The estimated costs for pricing a carbon-neutral LNG can vary.

One estimate by Australia's Origin Energy showed that for a standard LNG cargo with average CO2 emissions of 304,000 tons, the "Green Premium" can indicatively be assessed at 80 cents-$1.70/MMBtu assuming an average offset/abatement cost of $10–$20/ton of CO2.

The S&P Global Platts JKM for October was assessed at $4.613/MMBtu on Sept. 9, which means that the premium for a carbon-neutral LNG cargo could be between 17%-37% of the price of an LNG cargo in the current market. At $4.613/MMBtu a full LNG cargo would cost around $15.7 million, while the same cargo could cost around $18.4 million to $21.5 million if its carbon footprint was fully offset.

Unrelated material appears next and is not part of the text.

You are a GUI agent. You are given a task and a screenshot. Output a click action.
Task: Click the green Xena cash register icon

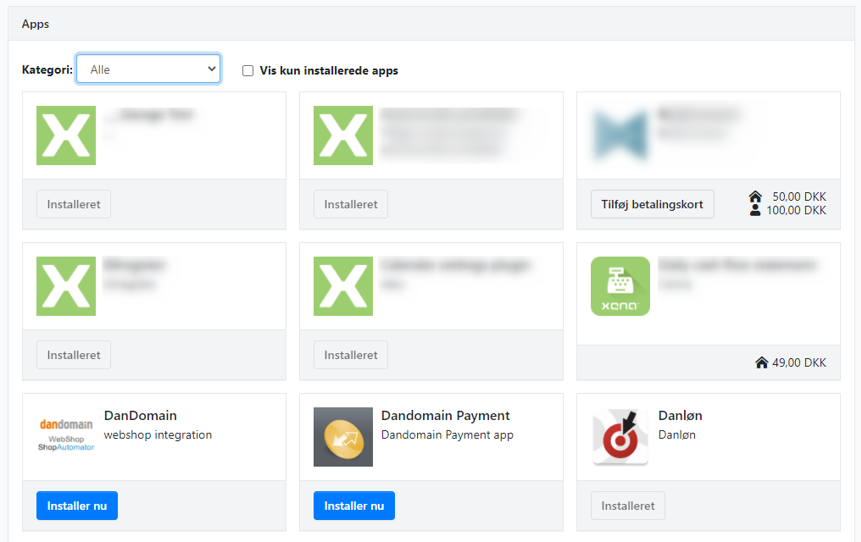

"The full cost should be shared along the value chain," Mark Schubert, Origin's Executive General Manager, Integrated Gas, said. He said producers and importers will have to reduce the carbon intensity of their supply chain, and take responsibility for some additional costs through regulations or markets.

"Consumers will equally be held accountable for the carbon intensity of their products and a meaningful share of the green premium will have to be absorbed directly as extra cost though some of this could be recouped via premium applied to their final products," Schubert added.

Another cost estimate by law firm Baker Botts showed that Certified Emissions Reductions verified under the Kyoto Protocol trade between 27 euro cent(32 cents) and 28 euro cent per ton of CO2 for each month remaining in 2020, as of Aug. 6, 2020, yielding a cost of Eur67,500 to Eur70,000 per LNG cargo.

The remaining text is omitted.